Recently one of the senior officials of Abhijeet Company from India visited various parts of the country to check areas viable for investments.

During their visit they found huge potentials for harnessing investments in partnership with local investors.

Despite the fact that the company is involved in various activities like construction of roads, power production, mining, washing of steel and cement production, the company has been highly attracted in production of electricity.

The Director of the company, Abijeet Jayaswal who visited the country recently said they are interested in the production of electricity using coal and has the ability to invest in plants which could produce 1,200 megawatts.

He says the company has the capacity to implement such huge project with three years and if weather allows the project can be completed with 36 months.

He says since their company has been working in several parts of India and Africa, they have experience of implementing the project at the required standards.

“If we have agreement with the government, we shall come to invest and end electricity problem in this country. The money is there and everything is there. We have just come look for opportunities,” he says.

He also refers to some huge power projects that are being implemented in Indian for producing 5,000mega watts for cities of Bihar, Jharkhand, Maharashtra, Andra Pradesh and Bengal, which will be completed in the next few years.

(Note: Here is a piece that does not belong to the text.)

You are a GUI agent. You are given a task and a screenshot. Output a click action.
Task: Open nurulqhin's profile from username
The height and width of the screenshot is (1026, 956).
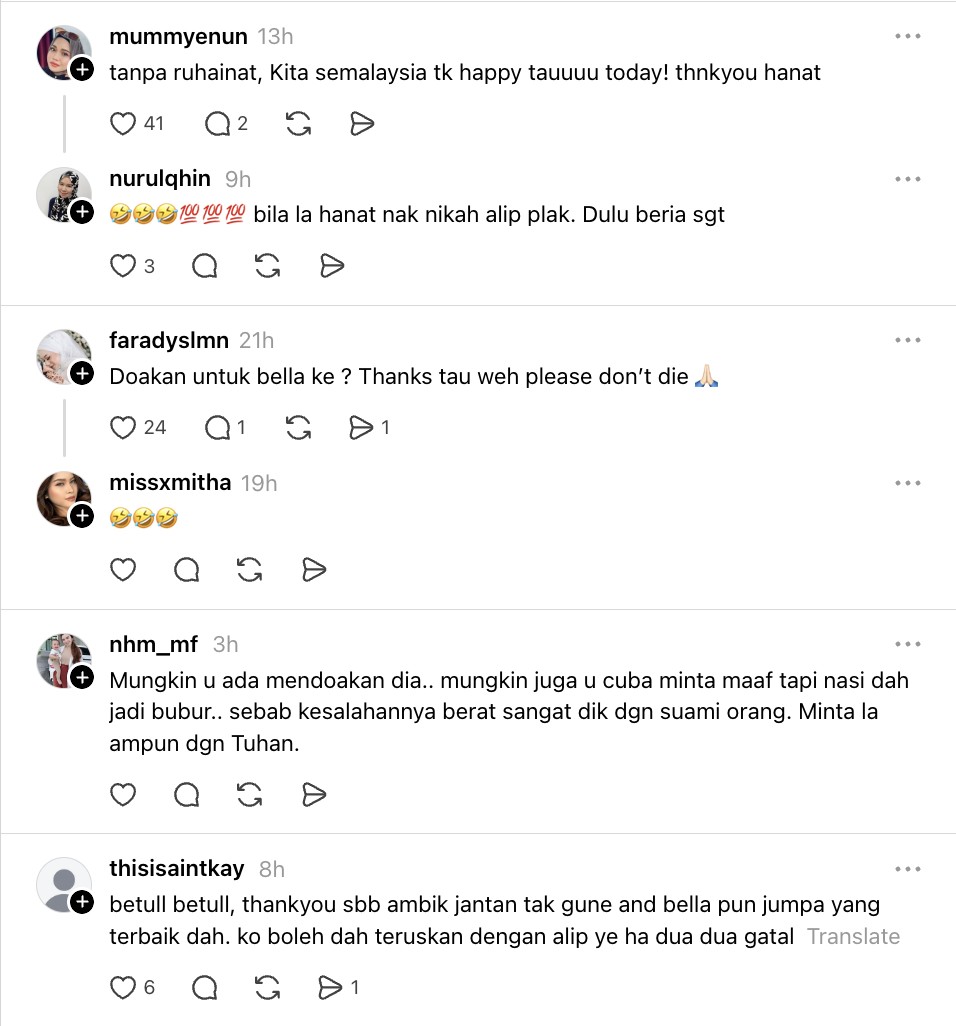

According to him, through competitive bidding process consisting companies from different places, the company had won a tender to build a power plant of 271 megawatts for the city of Nagpur, which is targeted in the middle of India.

He also says in recognition of company’s achievements the Indian popular newspaper “Times of India” through its parent company the Books of Times Group of India, has named Abhijeet as one of the companies that has brought reputation in India and has named Manoj Jayaswal as a leader who can see far.

Listing several photos and figures, the book which has 128 pages, has shown various people who have been praised in India, whereby Jayaswal has been regarded as a leader who can see things with his two eyes in order to bring successful results.

In a book published in 2011 under the umbrella name of “Global Indians,” there are mentioned names who are called “heroes” who contribute to economic divide of India through social sciences, sports, industrial relations, recreation and popular perspective until 2020.

On the side of sports the book names Kapil Ramial, Nikhanj a cricket-man, Sachin Tendulkar and others. The other one is a chess player. Viswanathan Anand, who is popularly known as Vishy and who in few years ago he was the world number one.

The book spells out the heroes in the industry as Rattan Tata, the manufacturers of Tata vehicles. Others are Kumar Birla, Adi Kodrej, Narayana Murthy, Mukesh Ambani, who is mentioned as one of the world’s richest men. Others are Anil Ambani, Aim Hashim Premji and Rahul Bajaj, who own the companies manufacturing Bajaj.

In terms of entertainment, those who have been named include a player of the old popular movies Amitabh Bachchan, singer and piano beat AR Rahman.